A Coast Guard officer says it could take "weeks, if not months" to remove a cargo ship that overturned while heading to sea from a port on the Georgia coast.
Coast Guard Cmdr. Norm Witt told news reporters Tuesday that marine salvage experts are working on a plan to remove the 656-foot (200 meter) long Golden Ray from St. Simons Sound near the Port of Brunswick. Asked how that would be done, he said: "We don't have all the answers right now."
Meanwhile, Witt says the Coast Guard is trying to reopen the port to limited commercial traffic by Thursday — though he called that timeline "aggressive."
He also said some oil sheen has been spotted but "right now it's limited in scope."
The Golden Ray capsized in the sound early Sunday while carrying more than 4,000 vehicles. The cause isn't known. All 24 people aboard the cargo ship were rescued.
The head of a company whose salvage workers rescued four crew members from a capsized ship off the Georgia coast says the men survived "hellish conditions" perched on pipes and plumbing above deep water in pitch darkness and oven-like temperatures.
Tim Ferris of the salvage firm Defiant Marine told The Associated Press on Tuesday the South Korean sailors "were being cooked" in the engine room of the overturned cargo ship Golden Ray with temperatures reaching 150 degrees (65.5 Celsius). He said rescuers had to stuff their own pockets with bags of ice to withstand the heat.
Ferris says the most daunting rescue was a crewman trapped in a control room with the door underwater. He was behind blast-proof glass designed to withstand an explosion. Rescuers had to use a diamond-tipped cutter to create an opening.
Ferris called it "a rescue of a lifetime."
One of the rescue coordinators who helped save four crew members from an overturned ship off the Georgia coast says the men are "doing well" after being trapped aboard the ship for more than a day.

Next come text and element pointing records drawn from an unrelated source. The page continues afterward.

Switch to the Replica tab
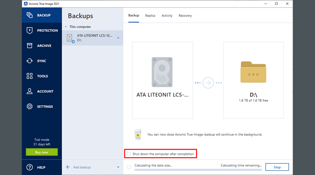This screenshot has height=175, width=315. [x=150, y=15]
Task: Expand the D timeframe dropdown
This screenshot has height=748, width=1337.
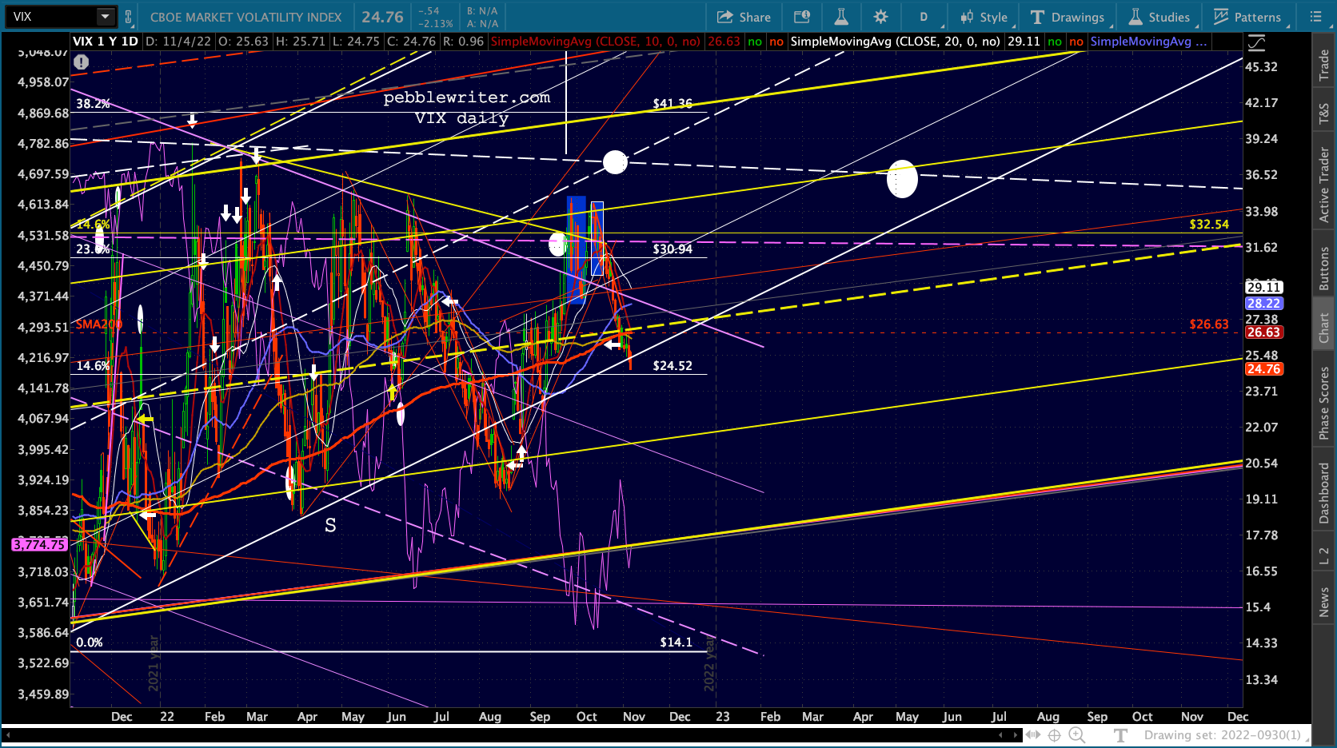Action: point(925,17)
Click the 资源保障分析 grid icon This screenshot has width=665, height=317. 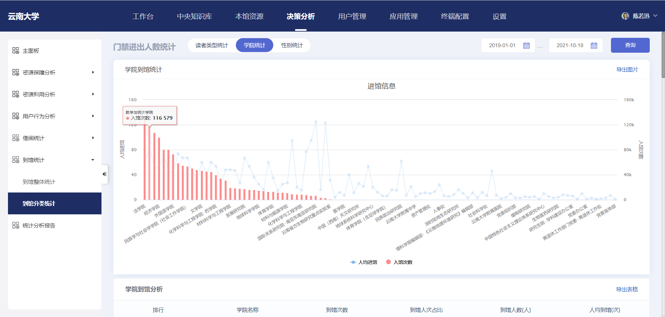[16, 72]
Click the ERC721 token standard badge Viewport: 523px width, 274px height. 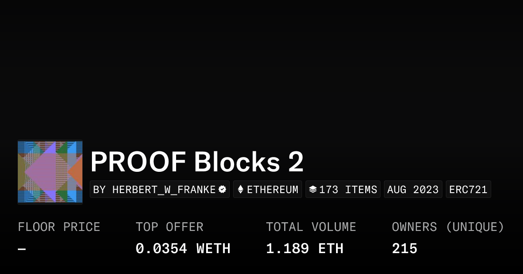[x=468, y=189]
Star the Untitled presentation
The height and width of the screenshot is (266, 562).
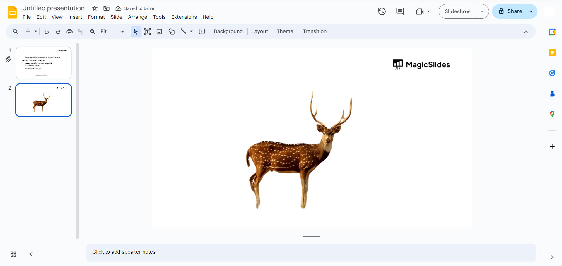point(95,8)
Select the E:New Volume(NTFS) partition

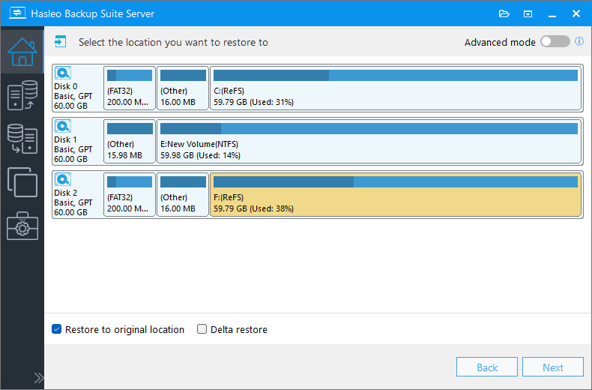coord(369,141)
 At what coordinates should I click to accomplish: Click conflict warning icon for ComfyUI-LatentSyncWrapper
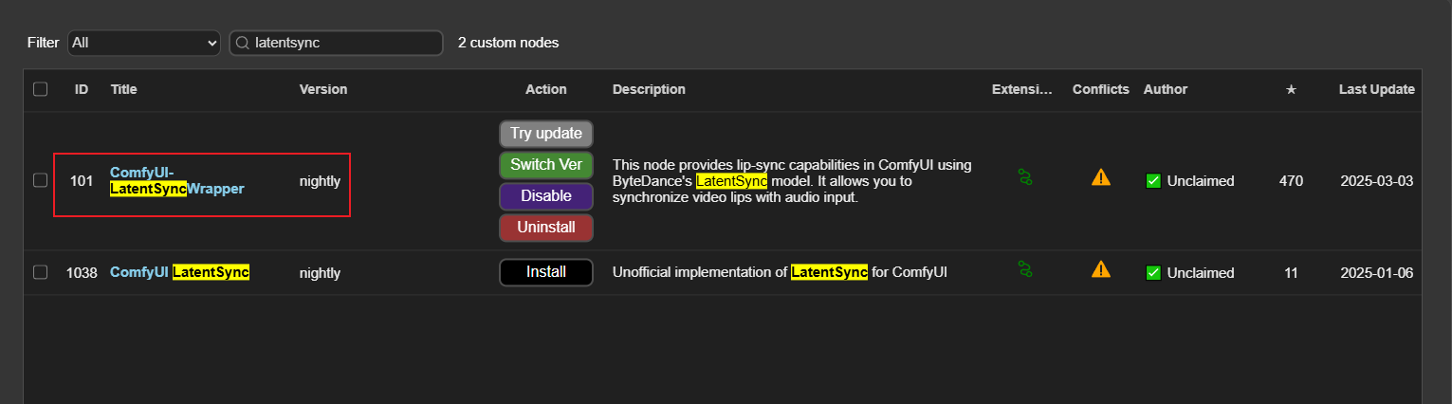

Salvage expert Sylvia Tervoort was part of a private team that assisted the Coast Guard in the rescues Monday of the South Korean crew members still aboard the Golden Ray. She told ABC's "Good Morning America" on Tuesday: "They were really exhausted when they came out."
Tervoort said the men waited roughly 30 hours for rescue in tough conditions — in the dark, breathing air filled with fumes in the ship's engine room, in sweltering temperatures of nearly 150 degrees (65.5 Celsius).
The Golden Ray rolled onto its side early Sunday after leaving the Port of Brunswick loaded with more than 4,000 vehicles. Coast Guard Petty Officer 1st Class Luke Clayton says removing the ship will likely take weeks. The port remains closed.
Now that four crewmembers trapped inside a cargo ship capsized off Georgia's coast have been pulled to safety, the U.S. Coast Guard says it's focused on safely removing the massive vessel while protecting the environment.
Coast Guard rescuers pulled the four South Korean crew members from the Golden Ray on Monday after drilling through the hull's steel plates. All four were described as alert and in relatively good condition.
The rescues followed nearly 36 hours of work after the Golden Ray rolled onto its side early Sunday while leaving the Port of Brunswick with more than 4,000 vehicles.
The ship remains stuck in St. Simons Sound, closing the busy port while shipping hazards are evaluated.